Document segment:

****************************************

NOTE: This is a pre-written piece in which I was able to include today’s prompt.
My parents were married and had me by the time they were 23. I thought this was a life script I had to follow. So when I was 24, I felt behind schedule, and married the bass player in my band who I’d been dating for a few months and with whom I moved in almost immediately (pre-diagnosis). My parents didn’t like him and didn’t approve of the marriage, so we were married in City Hall with 2 friends as witnesses.
The marriage lasted about 3 years. Although he was supportive when I was diagnosed, our relationship was volatile, mainly because he couldn’t/wouldn’t get a job. He half-heartedly looked, but never got interviews.
He went back to school for one course (he had about a year left to finish his degree), but skipped class a lot, which was another point of contention: I, not his parents, was paying his tuition. I was supporting the both of us working as an admin assistant, and I didn’t make much.
I thought we were supposed to have children, because that was part of the life script. Thankfully, we didn’t. I could barely afford to support us financially, let alone an addition to the family, so we held off.
It was my dream to return full-time to college and then attend veterinary school (another story), which meant quitting my job, being broke, and without insurance — my tuition didn’t include student health insurance. You had to pay for it, and it was too expensive even with student loans. I graduated 3 years later, not when most people do at age 22 or 23 (like in the life script), but just before I turned 30.

****************************************

Exercise description: Pick up the personal essay about following a life script after its last sentence and carry it forward.

Recorded data:

****************************************

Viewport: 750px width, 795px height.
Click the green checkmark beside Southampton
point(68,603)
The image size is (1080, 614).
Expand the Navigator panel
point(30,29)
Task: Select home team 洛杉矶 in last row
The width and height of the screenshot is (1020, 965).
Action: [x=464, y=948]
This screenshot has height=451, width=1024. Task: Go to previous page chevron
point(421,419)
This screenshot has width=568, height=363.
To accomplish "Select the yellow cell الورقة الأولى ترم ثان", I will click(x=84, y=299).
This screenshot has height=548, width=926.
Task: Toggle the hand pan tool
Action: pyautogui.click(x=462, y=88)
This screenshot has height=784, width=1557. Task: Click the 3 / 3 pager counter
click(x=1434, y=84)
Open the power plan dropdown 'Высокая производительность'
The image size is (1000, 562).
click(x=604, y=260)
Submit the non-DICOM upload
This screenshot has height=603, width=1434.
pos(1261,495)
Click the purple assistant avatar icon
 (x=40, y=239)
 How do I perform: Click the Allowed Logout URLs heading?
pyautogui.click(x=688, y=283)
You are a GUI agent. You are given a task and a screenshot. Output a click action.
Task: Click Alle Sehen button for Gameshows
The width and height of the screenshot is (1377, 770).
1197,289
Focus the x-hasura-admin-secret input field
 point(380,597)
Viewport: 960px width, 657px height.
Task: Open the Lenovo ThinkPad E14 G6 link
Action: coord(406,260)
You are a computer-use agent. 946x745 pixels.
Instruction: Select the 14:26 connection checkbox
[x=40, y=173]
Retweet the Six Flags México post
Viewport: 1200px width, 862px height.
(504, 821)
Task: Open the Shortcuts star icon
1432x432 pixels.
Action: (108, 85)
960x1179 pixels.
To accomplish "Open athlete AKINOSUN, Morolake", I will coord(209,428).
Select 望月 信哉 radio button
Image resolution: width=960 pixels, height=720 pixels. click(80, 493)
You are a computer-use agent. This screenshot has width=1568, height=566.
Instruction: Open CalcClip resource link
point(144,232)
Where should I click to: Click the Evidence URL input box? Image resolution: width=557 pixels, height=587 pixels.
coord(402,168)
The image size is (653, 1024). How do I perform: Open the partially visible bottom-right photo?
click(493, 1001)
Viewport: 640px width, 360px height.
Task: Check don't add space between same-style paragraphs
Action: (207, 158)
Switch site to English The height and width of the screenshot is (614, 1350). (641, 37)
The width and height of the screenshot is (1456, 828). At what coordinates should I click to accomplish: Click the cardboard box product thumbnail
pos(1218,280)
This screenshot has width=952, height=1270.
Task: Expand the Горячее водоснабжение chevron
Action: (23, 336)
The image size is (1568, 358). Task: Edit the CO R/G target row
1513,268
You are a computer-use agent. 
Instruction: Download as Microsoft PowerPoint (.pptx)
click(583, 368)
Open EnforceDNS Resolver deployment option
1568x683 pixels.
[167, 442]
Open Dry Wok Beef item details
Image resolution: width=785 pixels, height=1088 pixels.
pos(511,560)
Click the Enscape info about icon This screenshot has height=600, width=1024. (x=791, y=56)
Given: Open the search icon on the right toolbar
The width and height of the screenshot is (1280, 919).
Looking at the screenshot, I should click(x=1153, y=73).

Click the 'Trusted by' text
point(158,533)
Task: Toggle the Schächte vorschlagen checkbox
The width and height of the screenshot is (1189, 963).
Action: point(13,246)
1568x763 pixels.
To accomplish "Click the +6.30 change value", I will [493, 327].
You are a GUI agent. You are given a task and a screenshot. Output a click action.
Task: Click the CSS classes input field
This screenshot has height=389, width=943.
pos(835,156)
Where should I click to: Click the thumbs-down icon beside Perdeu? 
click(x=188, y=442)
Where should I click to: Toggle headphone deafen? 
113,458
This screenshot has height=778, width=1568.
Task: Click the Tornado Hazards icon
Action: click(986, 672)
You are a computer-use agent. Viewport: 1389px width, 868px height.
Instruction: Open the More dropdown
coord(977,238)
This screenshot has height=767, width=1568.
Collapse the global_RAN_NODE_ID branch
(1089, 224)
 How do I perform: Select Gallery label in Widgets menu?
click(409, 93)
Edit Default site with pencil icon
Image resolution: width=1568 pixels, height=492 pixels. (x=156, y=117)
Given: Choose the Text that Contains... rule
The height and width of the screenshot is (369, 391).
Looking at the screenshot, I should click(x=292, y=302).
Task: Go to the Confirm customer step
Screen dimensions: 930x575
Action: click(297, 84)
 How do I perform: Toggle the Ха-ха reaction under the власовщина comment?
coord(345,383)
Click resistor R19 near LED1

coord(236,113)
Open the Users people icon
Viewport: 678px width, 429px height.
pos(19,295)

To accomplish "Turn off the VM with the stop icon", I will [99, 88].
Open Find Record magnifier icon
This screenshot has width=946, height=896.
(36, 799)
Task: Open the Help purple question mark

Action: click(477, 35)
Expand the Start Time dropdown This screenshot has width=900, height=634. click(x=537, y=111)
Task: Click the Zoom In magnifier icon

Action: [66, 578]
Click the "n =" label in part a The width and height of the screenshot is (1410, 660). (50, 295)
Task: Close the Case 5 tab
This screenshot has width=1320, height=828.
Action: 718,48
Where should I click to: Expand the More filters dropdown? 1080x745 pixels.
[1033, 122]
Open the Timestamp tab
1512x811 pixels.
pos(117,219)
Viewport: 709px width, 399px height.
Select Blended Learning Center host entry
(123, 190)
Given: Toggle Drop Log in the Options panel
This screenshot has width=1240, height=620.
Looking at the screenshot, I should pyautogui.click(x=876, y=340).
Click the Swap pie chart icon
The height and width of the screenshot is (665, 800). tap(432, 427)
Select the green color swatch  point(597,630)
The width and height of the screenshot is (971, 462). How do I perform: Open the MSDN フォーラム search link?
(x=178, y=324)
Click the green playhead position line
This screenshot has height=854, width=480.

****************************************

Output for this exercise:
About a year before I returned to school, I had started therapy and began learning how to live a mentally healthier life. My ex remained stagnant — had quit school and may or may not have had a job — I don’t even remember. We fought all the time, and finally agreed on a divorce after my first quarter started.
I went straight from undergrad to grad school (not vet school) in 1999, where I met my current husband. I wasn’t looking for a relationship, especially because he was only 24 and I was 30, but when you least expect it, expect it! We were married 3-1/2 years later (a whole other story — not the marriage, but the circumstances around the marriage; and no, I wasn’t pregnant).
Again, I thought that kids were part of the life script. After graduation, we struggled financially and decided to wait. When I turned 35, I thought it was then or never. We considered adoption, and I asked my mom about it, hoping to have a heart-to-heart talk. Her answer: “If you want to adopt, then adopt.” Then she literally walked away.
After the Breakdown, I couldn’t work and was put on disability 3 years later. I thought having a child would be okay because I’d be home to take care of it. I knew it would be challenging because of my bouts with depression and hypomania, but plenty of people with a mental illness have children and take great care of them, so I knew it was possible. I was also concerned about passing on the disease, so adoption seemed like a good option, though that was no guarantee that the baby wouldn’t grow up to have bipolar or another illness.
We continually put off the adoption research, and eventually realized that we didn’t want a child after all. Also, I didn’t know that I would need to funnel my energy into trying to take care of myself; where would I find the strength and endurance to raise a child? (Hats off to my sister-in-law! ❤ )
I figured out that there’s no such thing as a life script. You don’t have to be married nor have a house and a brand new car by a certain age, nor have children. At first I thought of myself as “childless by circumstance” because I grapple with bipolar; then I realized that when we didn’t seriously explore adoption, we made the choice not to have a child. I now think of myself as “childfree,” and know that not wanting children is okay, too.
Do you believe there’s such a thing as a life script?